The Budget Reconciliation Act of 2005, S. 1932 (at the Library of Congress' THOMAS Web site, type "S 1932" in the search box after selecting "Bill Number"), could boost the number of uninsured Americans as Medicaid patients lose coverage because of higher monthly premiums and copayments and modified income eligibility thresholds.

Passed by Congress Feb. 1, the Budget Reconciliation Act will allow states to implement several cost-cutting measures to rein in their Medicaid budgets beginning in 2006. The bill cuts $39.5 billion from the estimated $14.3 trillion in federal spending during the next five years. Federal Medicaid cuts will account for 27 percent of the total budget cuts, and Medicare cuts will account for another 23 percent. President Bush signed the bill earlier this month.

Proponents of the new legislation point to the need to control Medicaid spending to ensure the program's long-term survival. Critics predict that tens of thousands of poor and disabled U.S. residents -- many of them children -- stand to be knocked off the Medicaid rolls completely as state-imposed eligibility requirements shift. Thousands more, these critics contend, will find themselves no longer able to participate in the program because of higher premiums and increased copays. Still others won't seek needed health care because they find their benefits have been slashed.

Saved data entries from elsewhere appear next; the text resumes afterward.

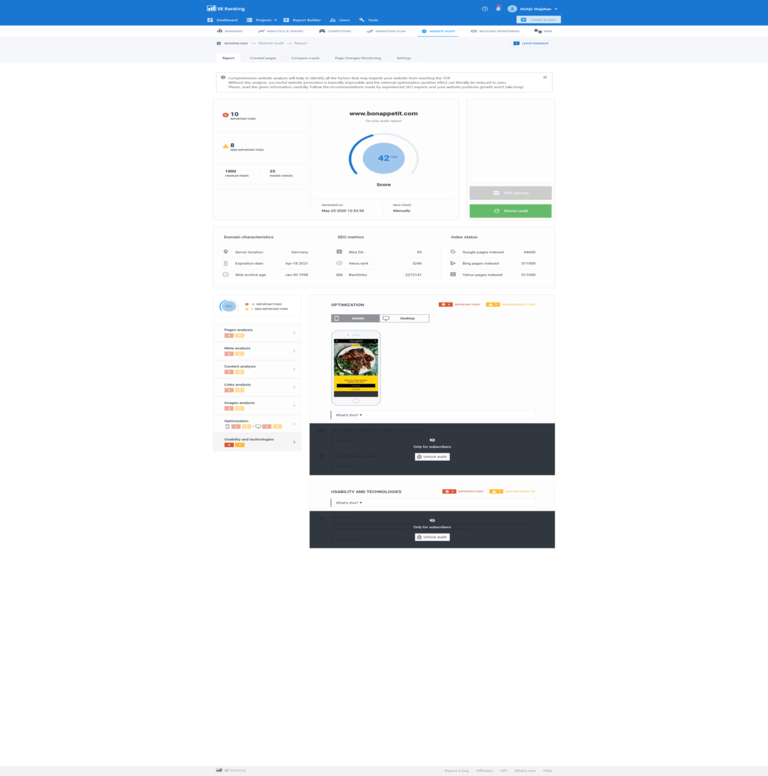Click the Backlink Monitoring link icon

point(474,31)
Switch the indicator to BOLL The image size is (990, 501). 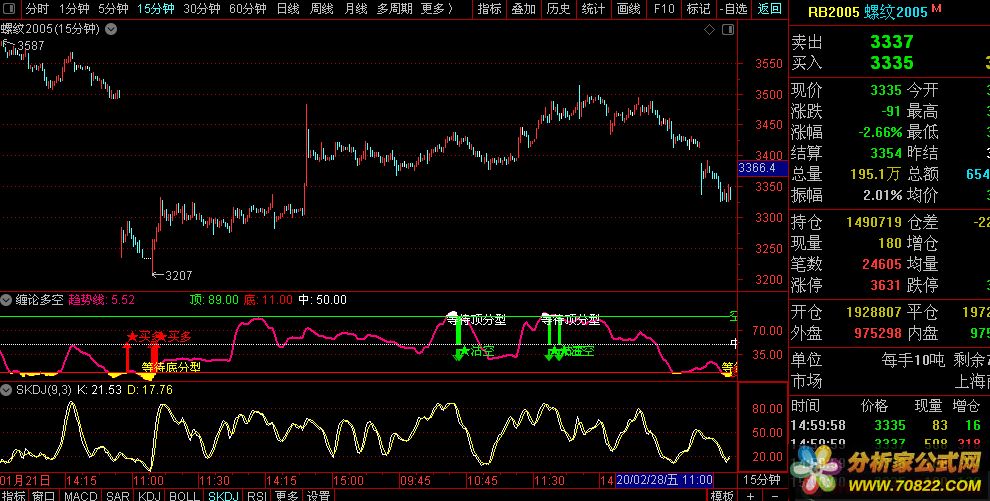coord(184,495)
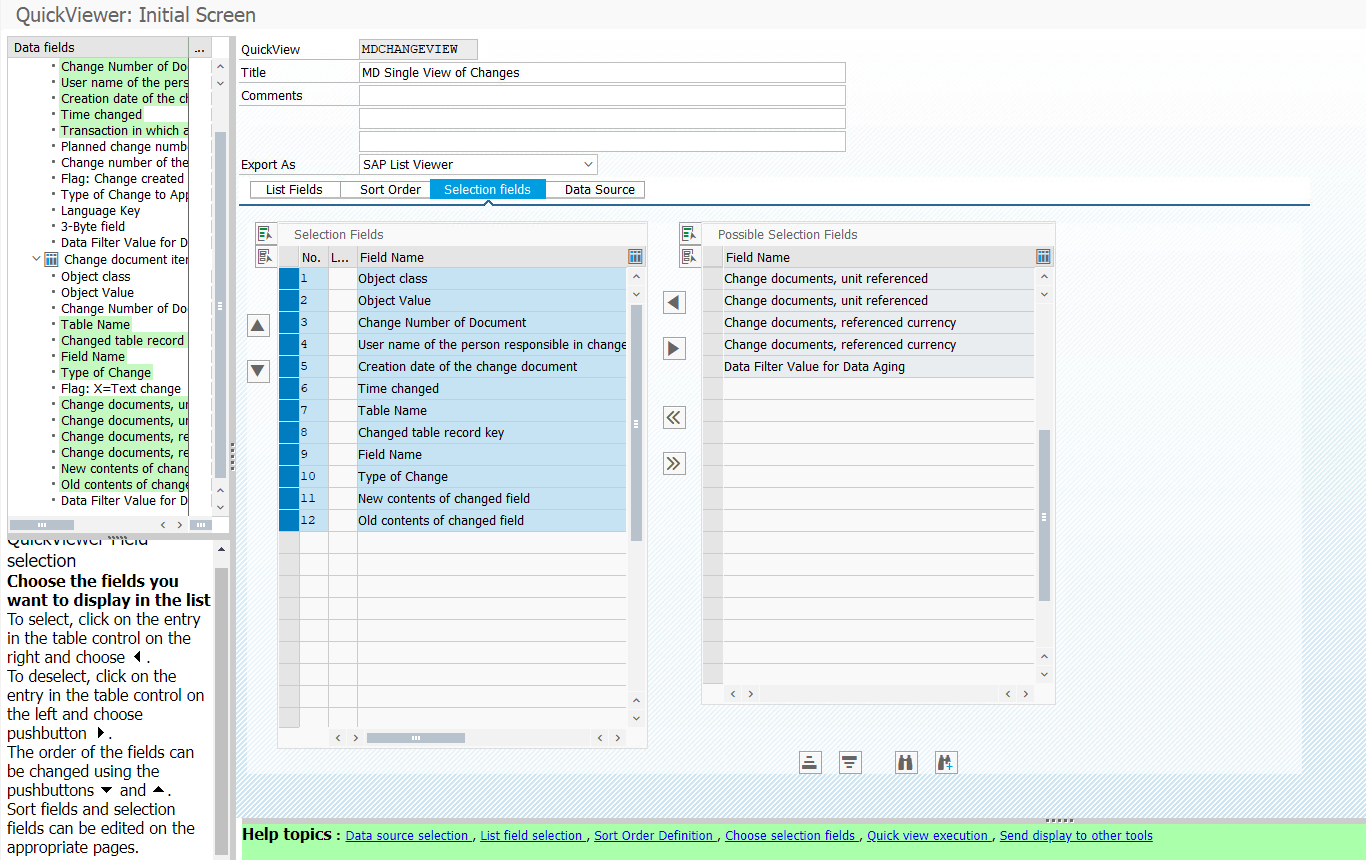Viewport: 1366px width, 860px height.
Task: Open the Choose selection fields help topic
Action: [x=791, y=835]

"The Medicaid cuts will probably lead to poorer health for (low-income) patients," said AAFP President Larry Fields, M.D., of Ashland, Ky.

Fields' comments concur with predictions by the Congressional Budget Office, (PDF file: 6 pages / 25.7 KB. More about PDFs.) which said some of the savings will derive from patients leaving the Medicaid program. The CBO estimates came in a Jan. 27 report that also estimated that by 2015
  • 9 million Medicaid patients -- half of them children -- would be subject to cost-sharing requirements for physician services and nonemergent uses of hospital emergency departments for the first time;
  • another 3 million Medicaid patients would see increases in copayments;
  • 20 million patients -- one-third of them children and almost half of them living below the poverty level -- would face higher cost-sharing for prescriptions;
  • 1.6 million people who continued to qualify for Medicaid would lose some services through reduced benefits packages; and
  • 65,000 people -- about 60 percent of them children -- would lose Medicaid coverage as a result of new premiums for the program.
"We estimate that about 80 percent of the savings from higher cost-sharing (copayments) would be due to decreased use of services (or, in the case of prescription drugs, to the use of lower-cost drugs); the remaining 20 percent would reflect lower payments to providers," the CBO report says. "CBO estimates that about 80 percent of the savings from higher premiums would be due to higher premium receipts, and the remaining 20 percent would stem from individuals leaving the Medicaid program."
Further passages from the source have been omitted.